*SOURCE EXTRACT*.
6 simple, positive ways to engage with someone with autism
U of A autism expert gives advice to help you interact in a supportive way with children and adults on the spectrum—and check your own biases.
By LESLEY YOUNG
“You’ve met one person with autism, then you’ve met one person with autism.”
This saying is an important reminder among all who live and work with people with autism that each person living with the condition is indeed distinct, said Lonnie Zwaigenbaum, professor and director of the autism research centre in the Division of Developmental Pediatrics at the University of Alberta, and Stollery Children’s Hospital Foundation Chair in Autism Research.
It should also be important to the rest of us, considering one in 66 Canadian children is on the autism spectrum, and rates of the neurodevelopmental condition—defined by challenges communicating in social contexts, often combined with repetitive behaviours and narrow interests—continue to rise.
“People with autism spectrum disorder (ASD) are important members of the community. Chances are at some point we will be in a situation where we will be interacting with someone who is on the spectrum,” noted Zwaigenbaum.
To help ensure effective communication, here are some pointers.
“While the majority of people with autism can effectively express themselves verbally, some may prefer to communicate electronically or with some other non-verbal communication tool developed for them, such as using a tablet to point to symbols that generate words,” said Zwaigenbaum.
In fact, people with ASD have an incredibly diverse range of language abilities, he added. “That’s why the very best way to begin an interaction with a person with autism is to find out what his or her preferred mode of communication is.”
Simply ask directly, or ask a parent or caregiver of a younger child what the person prefers, added Zwaigenbaum.
Bottom line: “Adjust your own expectations and don’t go into the conversation with preconceived notions about the ‘right’ way to communicate. It’s really about taking the time to learn about that individual’s preferences, and having a respect for diversity.”

*Data excerpts*.

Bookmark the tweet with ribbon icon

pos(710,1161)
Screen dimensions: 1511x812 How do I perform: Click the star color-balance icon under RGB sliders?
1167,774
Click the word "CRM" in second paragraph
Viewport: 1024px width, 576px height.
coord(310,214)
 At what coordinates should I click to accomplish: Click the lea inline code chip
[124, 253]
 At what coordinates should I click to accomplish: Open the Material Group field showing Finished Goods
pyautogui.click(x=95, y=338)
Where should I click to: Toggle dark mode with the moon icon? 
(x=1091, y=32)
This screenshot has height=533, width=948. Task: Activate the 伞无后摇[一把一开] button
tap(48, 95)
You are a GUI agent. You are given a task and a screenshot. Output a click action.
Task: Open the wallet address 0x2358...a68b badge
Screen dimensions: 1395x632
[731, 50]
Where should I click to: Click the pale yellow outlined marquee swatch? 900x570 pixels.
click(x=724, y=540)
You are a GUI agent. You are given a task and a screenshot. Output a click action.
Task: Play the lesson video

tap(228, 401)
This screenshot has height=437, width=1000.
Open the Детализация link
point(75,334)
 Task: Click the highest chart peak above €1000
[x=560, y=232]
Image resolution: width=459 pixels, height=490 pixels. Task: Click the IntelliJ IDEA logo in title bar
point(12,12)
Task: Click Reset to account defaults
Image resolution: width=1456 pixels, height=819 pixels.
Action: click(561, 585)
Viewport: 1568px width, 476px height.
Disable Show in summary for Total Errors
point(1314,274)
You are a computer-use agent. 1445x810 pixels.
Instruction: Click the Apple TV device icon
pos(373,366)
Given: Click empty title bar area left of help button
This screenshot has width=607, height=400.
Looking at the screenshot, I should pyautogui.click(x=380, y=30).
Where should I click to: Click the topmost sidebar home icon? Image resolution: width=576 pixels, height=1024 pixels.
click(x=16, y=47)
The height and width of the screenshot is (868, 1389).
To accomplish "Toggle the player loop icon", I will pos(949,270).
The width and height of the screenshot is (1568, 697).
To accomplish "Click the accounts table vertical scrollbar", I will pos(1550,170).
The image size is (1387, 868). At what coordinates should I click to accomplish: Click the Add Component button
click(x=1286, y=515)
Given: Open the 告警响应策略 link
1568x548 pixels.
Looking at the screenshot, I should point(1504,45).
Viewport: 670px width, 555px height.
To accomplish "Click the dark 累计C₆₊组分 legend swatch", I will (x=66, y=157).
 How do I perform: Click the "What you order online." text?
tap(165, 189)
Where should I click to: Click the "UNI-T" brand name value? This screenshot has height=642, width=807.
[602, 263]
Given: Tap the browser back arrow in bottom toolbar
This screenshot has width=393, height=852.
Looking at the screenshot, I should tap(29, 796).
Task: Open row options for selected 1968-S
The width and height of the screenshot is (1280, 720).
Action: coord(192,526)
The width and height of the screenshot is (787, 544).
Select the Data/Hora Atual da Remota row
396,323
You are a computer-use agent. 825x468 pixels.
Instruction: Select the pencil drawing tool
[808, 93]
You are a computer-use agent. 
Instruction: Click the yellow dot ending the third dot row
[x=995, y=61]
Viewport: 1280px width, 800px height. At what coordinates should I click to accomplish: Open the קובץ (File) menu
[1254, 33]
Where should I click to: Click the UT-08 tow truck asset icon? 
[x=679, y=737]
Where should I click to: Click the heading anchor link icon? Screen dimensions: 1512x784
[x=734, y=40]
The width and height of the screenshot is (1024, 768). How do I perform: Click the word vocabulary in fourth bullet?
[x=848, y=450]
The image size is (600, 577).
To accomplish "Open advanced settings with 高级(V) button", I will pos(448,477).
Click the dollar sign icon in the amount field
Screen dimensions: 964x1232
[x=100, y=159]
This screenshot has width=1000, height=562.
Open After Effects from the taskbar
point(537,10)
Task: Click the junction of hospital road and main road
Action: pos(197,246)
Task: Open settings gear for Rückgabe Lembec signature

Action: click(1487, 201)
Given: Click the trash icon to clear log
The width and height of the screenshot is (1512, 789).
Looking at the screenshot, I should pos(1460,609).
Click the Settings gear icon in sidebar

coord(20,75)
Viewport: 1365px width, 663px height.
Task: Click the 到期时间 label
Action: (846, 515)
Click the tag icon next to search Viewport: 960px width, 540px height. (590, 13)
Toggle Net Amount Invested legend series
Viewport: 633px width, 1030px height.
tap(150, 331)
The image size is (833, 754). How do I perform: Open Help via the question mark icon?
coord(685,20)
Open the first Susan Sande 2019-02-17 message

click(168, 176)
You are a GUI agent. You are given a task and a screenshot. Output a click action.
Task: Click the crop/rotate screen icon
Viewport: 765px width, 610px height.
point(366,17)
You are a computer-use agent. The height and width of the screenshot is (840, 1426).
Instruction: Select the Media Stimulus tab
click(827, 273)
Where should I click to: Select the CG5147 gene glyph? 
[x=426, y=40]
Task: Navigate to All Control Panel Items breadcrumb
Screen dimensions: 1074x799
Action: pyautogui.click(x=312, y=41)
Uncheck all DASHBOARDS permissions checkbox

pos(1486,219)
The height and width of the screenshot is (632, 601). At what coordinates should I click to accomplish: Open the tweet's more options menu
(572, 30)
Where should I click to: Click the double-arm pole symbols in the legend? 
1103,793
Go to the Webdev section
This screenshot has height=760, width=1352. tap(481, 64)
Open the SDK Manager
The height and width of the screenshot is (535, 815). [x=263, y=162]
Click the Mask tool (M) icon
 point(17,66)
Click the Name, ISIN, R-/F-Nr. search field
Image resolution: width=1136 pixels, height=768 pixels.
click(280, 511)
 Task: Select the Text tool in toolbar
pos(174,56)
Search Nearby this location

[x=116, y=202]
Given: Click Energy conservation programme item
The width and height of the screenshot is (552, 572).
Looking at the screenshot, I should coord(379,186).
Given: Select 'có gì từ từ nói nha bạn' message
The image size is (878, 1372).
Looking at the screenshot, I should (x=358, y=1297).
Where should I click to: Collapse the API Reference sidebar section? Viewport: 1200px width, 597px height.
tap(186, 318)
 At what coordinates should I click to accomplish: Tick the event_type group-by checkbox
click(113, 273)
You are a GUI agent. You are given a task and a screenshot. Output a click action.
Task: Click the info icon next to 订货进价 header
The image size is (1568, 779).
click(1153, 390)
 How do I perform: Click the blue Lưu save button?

*THE PROBLEM*. Please state, from the article on engaging with people with autism, the best way to begin an interaction with a person with autism.

*TASK SOLUTION*. Find out what the person's preferred mode of communication is.